Terje Dokken

Personal information
- Date of birth: 13 December 1948 (age 77)
- Place of birth: Drammen, Norway
- Position: [[Defender (association football)]Defender]]

Youth career
- 1959–1967: Åssiden

Senior career*
- Years: Team / Apps / (Gls)
- 1968–1976: Åssiden
- 1977–1978: Mjøndalen

Managerial career
- 1977–1979: Mjøndalen (U19)
- 1980–1982: Strømsgodset
- 1983: Åssiden
- 1984–1986: Asker SK
- 1987–1988: Strømsgodset
- 1989–1996: Strømsgodset (director of sports)

= Terje Dokken =

Norwegian football manager

Terje Dokken (born 13 December 1948) is a Norwegian football player and manager.

Dokken is an older brother of Arne Dokken, and through him an uncle of Kenneth Dokken. Terje Dokken started playing football in local Northern Drammen club Åssiden IF in 1959, and remained here throughout 1976. In 1977 and 1978 he played for Mjøndalen IF, both on the highest Norwegian tier, amateur at the time, and in Europe.
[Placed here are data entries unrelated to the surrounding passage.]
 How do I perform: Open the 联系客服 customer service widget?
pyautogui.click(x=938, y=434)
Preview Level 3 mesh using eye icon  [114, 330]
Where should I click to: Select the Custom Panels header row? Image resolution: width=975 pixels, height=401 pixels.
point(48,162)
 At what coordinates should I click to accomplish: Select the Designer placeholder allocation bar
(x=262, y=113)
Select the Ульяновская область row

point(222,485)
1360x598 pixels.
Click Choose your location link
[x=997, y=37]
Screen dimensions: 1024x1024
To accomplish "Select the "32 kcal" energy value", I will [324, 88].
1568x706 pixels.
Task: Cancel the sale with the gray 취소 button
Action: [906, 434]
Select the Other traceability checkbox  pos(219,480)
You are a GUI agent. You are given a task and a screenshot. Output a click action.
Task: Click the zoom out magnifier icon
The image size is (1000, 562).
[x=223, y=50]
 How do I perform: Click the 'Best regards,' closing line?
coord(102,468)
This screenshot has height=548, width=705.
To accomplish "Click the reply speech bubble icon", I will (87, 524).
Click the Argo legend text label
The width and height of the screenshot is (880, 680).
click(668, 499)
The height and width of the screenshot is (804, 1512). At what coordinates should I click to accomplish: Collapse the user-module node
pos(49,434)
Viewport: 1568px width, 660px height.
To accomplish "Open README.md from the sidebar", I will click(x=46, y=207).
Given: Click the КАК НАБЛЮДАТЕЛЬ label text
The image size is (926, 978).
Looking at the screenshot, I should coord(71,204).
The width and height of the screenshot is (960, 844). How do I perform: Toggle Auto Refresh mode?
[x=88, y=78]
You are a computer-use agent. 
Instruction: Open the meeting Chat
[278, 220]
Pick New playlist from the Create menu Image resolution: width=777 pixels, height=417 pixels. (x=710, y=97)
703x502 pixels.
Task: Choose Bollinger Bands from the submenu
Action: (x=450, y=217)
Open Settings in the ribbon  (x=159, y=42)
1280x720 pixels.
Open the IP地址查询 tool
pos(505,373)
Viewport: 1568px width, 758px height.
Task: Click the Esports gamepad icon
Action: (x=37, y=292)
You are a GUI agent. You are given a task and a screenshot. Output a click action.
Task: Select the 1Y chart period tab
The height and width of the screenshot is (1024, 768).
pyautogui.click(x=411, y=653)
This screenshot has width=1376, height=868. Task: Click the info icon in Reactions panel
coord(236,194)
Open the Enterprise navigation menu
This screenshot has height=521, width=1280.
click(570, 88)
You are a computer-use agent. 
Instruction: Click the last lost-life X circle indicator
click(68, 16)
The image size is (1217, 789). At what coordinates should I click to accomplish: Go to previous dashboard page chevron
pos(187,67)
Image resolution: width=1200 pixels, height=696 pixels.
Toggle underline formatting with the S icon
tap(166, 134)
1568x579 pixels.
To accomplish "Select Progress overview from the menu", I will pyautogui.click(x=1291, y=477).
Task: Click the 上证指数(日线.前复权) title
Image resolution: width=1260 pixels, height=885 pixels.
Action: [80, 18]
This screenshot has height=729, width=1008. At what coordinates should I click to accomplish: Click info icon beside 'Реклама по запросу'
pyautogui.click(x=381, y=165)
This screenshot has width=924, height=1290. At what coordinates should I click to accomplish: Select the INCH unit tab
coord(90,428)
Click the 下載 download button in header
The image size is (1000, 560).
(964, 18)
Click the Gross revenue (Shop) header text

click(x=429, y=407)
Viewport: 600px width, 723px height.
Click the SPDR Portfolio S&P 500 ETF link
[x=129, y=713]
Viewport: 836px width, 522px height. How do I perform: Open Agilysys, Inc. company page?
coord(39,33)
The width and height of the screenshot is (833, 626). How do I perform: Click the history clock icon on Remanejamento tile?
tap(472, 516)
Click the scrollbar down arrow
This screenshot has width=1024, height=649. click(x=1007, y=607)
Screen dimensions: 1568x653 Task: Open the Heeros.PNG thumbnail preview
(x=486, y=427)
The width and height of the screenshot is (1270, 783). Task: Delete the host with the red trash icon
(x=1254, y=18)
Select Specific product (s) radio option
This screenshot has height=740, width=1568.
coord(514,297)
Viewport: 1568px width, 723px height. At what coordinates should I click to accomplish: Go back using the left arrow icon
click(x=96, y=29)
Among others, Dokken remembered losing duels to Gerd Müller.

Terje Dokken was also a bandy goalkeeper, and became Norwegian champion in bandy in 1970 when his team Strømsgodset beat Stabæk in the championship final. His time at Strømsgodset lasted from 1969 to 1974.

Terje Dokken started his coaching career in Mjøndalen, part-timing for their U19 team. Through the 1980s he coached Strømsgodset IF from 1980 to 1982, Åssiden IF in 1983, Asker SK from 1984 to 1986 and Strømsgodset again from 1987 to 1988.

Dokken started a lengthy spell as Strømsgodset's director of sports from 1989. He was in charge of signing players and managers, from 1992 to 1994 as chairman of Strømsgodset's football division, before returning as director of sports. Strømsgodset won one title during his period, the 1991 Norwegian Football Cup. In the league, Strømsgodset was more unstable, with relegations from the highest tier in 1991 and 1994 and re-promotions in 1993 and 1995. Dokken resigned as Strømsgodset director in January 1996, citing that the "Dokken era in SIF now must come to an end".

In 1997 Terje Dokken was elected deputy leader of Buskerud District of the Football Association, with Arne Dokken as leader. The Football Association did not accept that Arne Dokken held this position concurrently with working as a football agent in transfers involving Panathinaikos. Arne Dokken resigned, and Terje Dokken automatically advanced to leader. As such he oversaw development of football on all levels in Buskerud. He did not stand for re-election in 2003, and was decorated with Buskerud District honorary badge.